Victorian - Oriental
Kobi Golan's Story
We went into his studio, which is his apartment. Studio apartment with three sewing machines, work and cutting surface, a cute sofa, and a small kitchenette. “Wait, is this your apartment?” One of the girls asked, “yes,” he answered. “So, where do you sleep?” She continued. “This is my bed,” Kobi points to his work surface; “I built the surface for my final project at school so I would have a place to work.”
I met Golan (22) during a fashion tour with Liraz Cohen, known as Fashion By Liri. Kobi was the last designer we came across on the fashion tour. It was a bonus because we were out of time and I’m glad, I met him.
My connection to Kobi’s creation was immediate. His artwork is so unique and impressive. I was amazed to find that at the age of 22, he reached such a high and remarkable performance level, and I can only imagine how far he will go in a decade.
Golan grew up in a family of fashion designers and tailors. His grandfather was the first to start the tradition in Israel, and he had a store in Nahalat Binyamin (fabric district in TEL-Aviv). Kobi’s father inherited the store, and the practice and the love for sewing passed on to Kobi.
Photographer Michael Topyol / Model Rona Segev for Juicy
Kobi is a child prodigy.
There is no other definition that suits him and his talent. When he was 14, his parents enrolled him in the Fashion Academy in Rishon Lezion. They did not know what to expect; After a short time in which Kobi was ahead of his time in fashion illustration, the teacher told his parents that there was something unusual here, and she wanted to be his mentor in private.
In Israel, we say, “A good teacher is a teacher for life,” this how Kobi describes his mentor. “I owe her everything. She taught me fashion illustration, sewing, image-making, and everything I know about making clothes.” At the age of 18, Golan had already was an intern at Vivi Blaish’s studio.
For those of you who do not know Vivi Blaish, he is a veteran Israeli designer, one of the best we have in Israel. Vivi Blaish is considered by many Israeli fashion designers to be a pioneer and mentor. He paved the way for them outside the borders of Israel.

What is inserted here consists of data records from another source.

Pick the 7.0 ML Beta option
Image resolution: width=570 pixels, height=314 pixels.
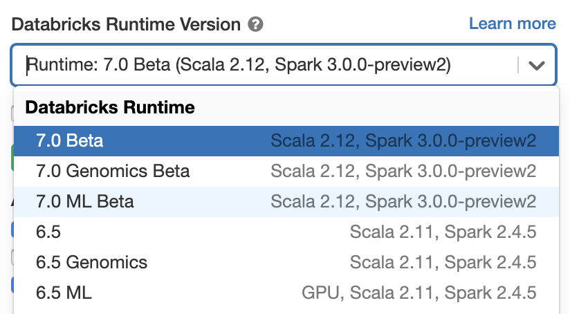(85, 201)
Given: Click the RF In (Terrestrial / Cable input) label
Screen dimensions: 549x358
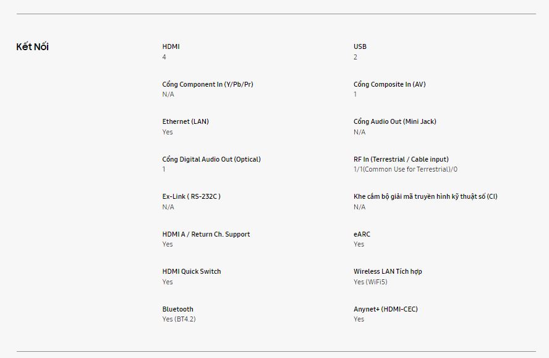Looking at the screenshot, I should 401,159.
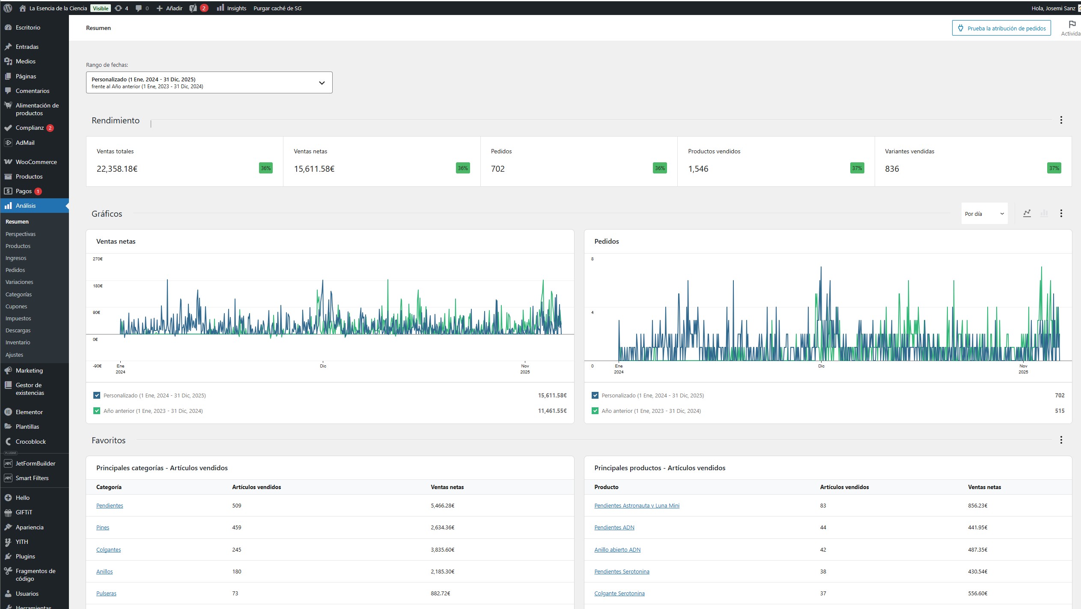Switch to line chart view icon

(x=1027, y=213)
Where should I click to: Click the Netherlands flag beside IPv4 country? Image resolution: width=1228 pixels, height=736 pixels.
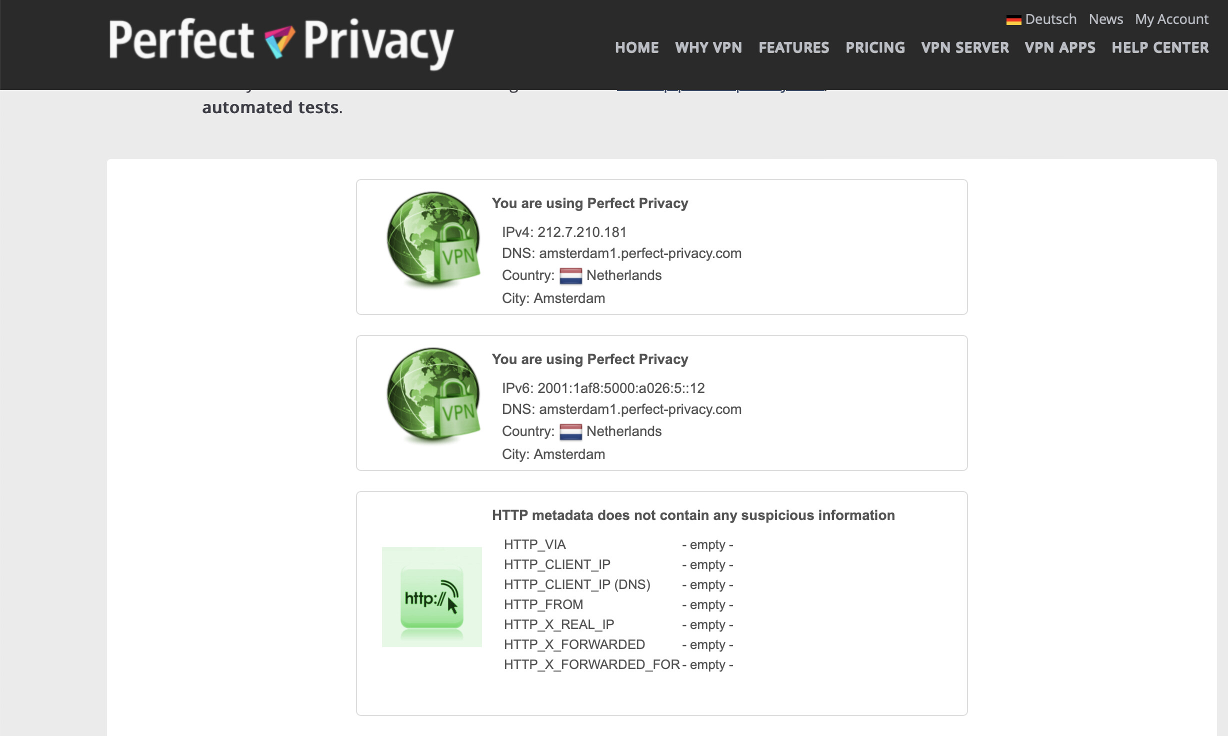(572, 276)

He did an internship with Roberto Cavalli during the ’90s until he opened an independent fashion line.
Balaish and Golan’s intergenerational connection is fascinating, and this is evident in Golan’s designs. Feminine cuts, sheer, meticulous drop for sewing, fabrics, buttons, and other additions.
1st & 3rd photos by Michael Topyol / Model Maya Barsheshet * Middle Photo by Eran Elster / Model Diana Vorsin
For his final project at Shenkar, he decided he was going for something ethnic that incorporates Bedouin embroidery. Kobi’s father used to make Jalabiyas in the past. When Kobi was looking for inspiration for his project, his father took him to a market in “Rahat,” and there he realized he would do something that incorporates Bedouin embroidery. He went to the Laqiya Festival to learn from Bedouin women the technique of embroidery.
The Victorian influence came later in the project when, during his research, Kobi noticed middle-class women during the 19th century and their form of dress. They lived in palaces but obscured their presence; they dressed like the palace’s curtains, and he saw it resembled the Bedouin embroidery and decided to combine them; As a graduate of two degrees in history, Kobi’s inspiration magnetized me to his brand, and it was clear to me that I would not leave his studio empty-handed.
I dare say that Golan is probably one of the leading candidates to succeed Blaish and Elbaz in the Israeli-international fashion world (and remember well where you read it for the first time).